Source data
○ ○ ○ ○ ○ ○ ○

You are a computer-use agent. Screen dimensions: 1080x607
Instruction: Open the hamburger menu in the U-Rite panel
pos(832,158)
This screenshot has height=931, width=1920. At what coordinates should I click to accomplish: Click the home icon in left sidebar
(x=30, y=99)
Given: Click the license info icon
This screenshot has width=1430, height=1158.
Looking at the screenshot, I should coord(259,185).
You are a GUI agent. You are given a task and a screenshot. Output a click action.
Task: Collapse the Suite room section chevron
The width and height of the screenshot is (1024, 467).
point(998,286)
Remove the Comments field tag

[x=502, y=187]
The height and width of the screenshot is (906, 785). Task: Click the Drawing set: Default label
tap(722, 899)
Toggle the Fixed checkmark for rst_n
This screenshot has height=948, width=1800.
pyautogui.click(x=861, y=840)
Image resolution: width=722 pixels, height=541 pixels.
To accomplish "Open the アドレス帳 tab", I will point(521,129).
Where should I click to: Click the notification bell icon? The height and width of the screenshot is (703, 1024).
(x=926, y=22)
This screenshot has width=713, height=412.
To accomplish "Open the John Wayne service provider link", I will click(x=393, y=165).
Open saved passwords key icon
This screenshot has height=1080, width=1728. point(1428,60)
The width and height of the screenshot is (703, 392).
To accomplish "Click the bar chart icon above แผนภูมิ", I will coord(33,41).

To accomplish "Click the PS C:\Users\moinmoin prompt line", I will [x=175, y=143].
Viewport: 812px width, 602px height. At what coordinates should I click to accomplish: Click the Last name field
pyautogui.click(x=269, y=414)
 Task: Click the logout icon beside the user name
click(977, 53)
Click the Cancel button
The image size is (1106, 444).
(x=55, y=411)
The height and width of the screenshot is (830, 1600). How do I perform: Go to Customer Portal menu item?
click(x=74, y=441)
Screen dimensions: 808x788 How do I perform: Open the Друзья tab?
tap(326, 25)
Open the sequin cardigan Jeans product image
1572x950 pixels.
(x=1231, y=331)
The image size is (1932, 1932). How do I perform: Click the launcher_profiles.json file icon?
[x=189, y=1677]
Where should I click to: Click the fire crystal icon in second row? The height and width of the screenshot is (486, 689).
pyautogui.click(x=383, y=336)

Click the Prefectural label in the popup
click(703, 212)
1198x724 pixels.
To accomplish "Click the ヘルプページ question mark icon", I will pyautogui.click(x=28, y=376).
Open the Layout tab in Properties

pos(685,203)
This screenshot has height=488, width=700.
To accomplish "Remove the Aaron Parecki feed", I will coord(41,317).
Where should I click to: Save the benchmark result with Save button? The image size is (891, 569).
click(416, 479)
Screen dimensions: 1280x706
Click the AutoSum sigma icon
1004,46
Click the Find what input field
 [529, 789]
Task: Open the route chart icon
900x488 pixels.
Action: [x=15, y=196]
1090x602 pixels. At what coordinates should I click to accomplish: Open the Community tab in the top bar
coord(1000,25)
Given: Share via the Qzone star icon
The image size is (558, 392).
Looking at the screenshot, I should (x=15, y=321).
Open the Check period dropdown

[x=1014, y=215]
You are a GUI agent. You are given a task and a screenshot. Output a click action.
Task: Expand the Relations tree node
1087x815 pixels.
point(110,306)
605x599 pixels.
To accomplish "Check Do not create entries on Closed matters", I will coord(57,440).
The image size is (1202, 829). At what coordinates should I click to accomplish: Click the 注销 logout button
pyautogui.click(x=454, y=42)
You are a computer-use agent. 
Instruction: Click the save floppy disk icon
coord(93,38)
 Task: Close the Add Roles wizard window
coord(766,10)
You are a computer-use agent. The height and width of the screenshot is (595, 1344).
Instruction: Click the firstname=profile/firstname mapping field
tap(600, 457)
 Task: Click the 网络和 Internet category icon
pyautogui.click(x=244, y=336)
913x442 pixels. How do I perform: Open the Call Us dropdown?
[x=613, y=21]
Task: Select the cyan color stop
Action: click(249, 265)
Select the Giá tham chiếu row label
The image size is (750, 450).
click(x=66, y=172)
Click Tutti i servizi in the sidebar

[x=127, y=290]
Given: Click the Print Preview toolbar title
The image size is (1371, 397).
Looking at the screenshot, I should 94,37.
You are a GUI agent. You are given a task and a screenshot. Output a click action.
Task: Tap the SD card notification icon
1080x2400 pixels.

○ ○ ○ ○ ○ ○ ○

**ASSIGNMENT:**
The full set of records must be transcribed character for character.

**OUTPUT FOR THIS TASK:**
You are a computer-use agent. Screen dimensions: 1080x607
Instruction: Open the hamburger menu in the U-Rite panel
pos(832,158)
This screenshot has height=931, width=1920. At what coordinates should I click to accomplish: Click the home icon in left sidebar
(x=30, y=99)
Given: Click the license info icon
This screenshot has width=1430, height=1158.
Looking at the screenshot, I should coord(259,185).
You are a GUI agent. You are given a task and a screenshot. Output a click action.
Task: Collapse the Suite room section chevron
The width and height of the screenshot is (1024, 467).
point(998,286)
Remove the Comments field tag

[x=502, y=187]
The height and width of the screenshot is (906, 785). Task: Click the Drawing set: Default label
tap(722, 899)
Toggle the Fixed checkmark for rst_n
This screenshot has height=948, width=1800.
pyautogui.click(x=861, y=840)
Image resolution: width=722 pixels, height=541 pixels.
To accomplish "Open the アドレス帳 tab", I will point(521,129).
Where should I click to: Click the notification bell icon? The height and width of the screenshot is (703, 1024).
(x=926, y=22)
This screenshot has width=713, height=412.
To accomplish "Open the John Wayne service provider link", I will click(x=393, y=165).
Open saved passwords key icon
This screenshot has height=1080, width=1728. point(1428,60)
The width and height of the screenshot is (703, 392).
To accomplish "Click the bar chart icon above แผนภูมิ", I will coord(33,41).

To accomplish "Click the PS C:\Users\moinmoin prompt line", I will [x=175, y=143].
Viewport: 812px width, 602px height. At what coordinates should I click to accomplish: Click the Last name field
pyautogui.click(x=269, y=414)
 Task: Click the logout icon beside the user name
click(977, 53)
Click the Cancel button
The image size is (1106, 444).
(x=55, y=411)
The height and width of the screenshot is (830, 1600). How do I perform: Go to Customer Portal menu item?
click(x=74, y=441)
Screen dimensions: 808x788 How do I perform: Open the Друзья tab?
tap(326, 25)
Open the sequin cardigan Jeans product image
1572x950 pixels.
(x=1231, y=331)
The image size is (1932, 1932). How do I perform: Click the launcher_profiles.json file icon?
[x=189, y=1677]
Where should I click to: Click the fire crystal icon in second row? The height and width of the screenshot is (486, 689).
pyautogui.click(x=383, y=336)

Click the Prefectural label in the popup
click(703, 212)
1198x724 pixels.
To accomplish "Click the ヘルプページ question mark icon", I will pyautogui.click(x=28, y=376).
Open the Layout tab in Properties

pos(685,203)
This screenshot has height=488, width=700.
To accomplish "Remove the Aaron Parecki feed", I will coord(41,317).
Where should I click to: Save the benchmark result with Save button? The image size is (891, 569).
click(416, 479)
Screen dimensions: 1280x706
Click the AutoSum sigma icon
1004,46
Click the Find what input field
 [529, 789]
Task: Open the route chart icon
900x488 pixels.
Action: [x=15, y=196]
1090x602 pixels. At what coordinates should I click to accomplish: Open the Community tab in the top bar
coord(1000,25)
Given: Share via the Qzone star icon
The image size is (558, 392).
Looking at the screenshot, I should (x=15, y=321).
Open the Check period dropdown

[x=1014, y=215]
You are a GUI agent. You are given a task and a screenshot. Output a click action.
Task: Expand the Relations tree node
1087x815 pixels.
point(110,306)
605x599 pixels.
To accomplish "Check Do not create entries on Closed matters", I will coord(57,440).
The image size is (1202, 829). At what coordinates should I click to accomplish: Click the 注销 logout button
pyautogui.click(x=454, y=42)
You are a computer-use agent. 
Instruction: Click the save floppy disk icon
coord(93,38)
 Task: Close the Add Roles wizard window
coord(766,10)
You are a computer-use agent. The height and width of the screenshot is (595, 1344).
Instruction: Click the firstname=profile/firstname mapping field
tap(600, 457)
 Task: Click the 网络和 Internet category icon
pyautogui.click(x=244, y=336)
913x442 pixels. How do I perform: Open the Call Us dropdown?
[x=613, y=21]
Task: Select the cyan color stop
Action: click(249, 265)
Select the Giá tham chiếu row label
The image size is (750, 450).
click(x=66, y=172)
Click Tutti i servizi in the sidebar

[x=127, y=290]
Given: Click the Print Preview toolbar title
The image size is (1371, 397).
Looking at the screenshot, I should 94,37.
You are a GUI agent. You are given a task and a screenshot. Output a click action.
Task: Tap the SD card notification icon
1080x2400 pixels.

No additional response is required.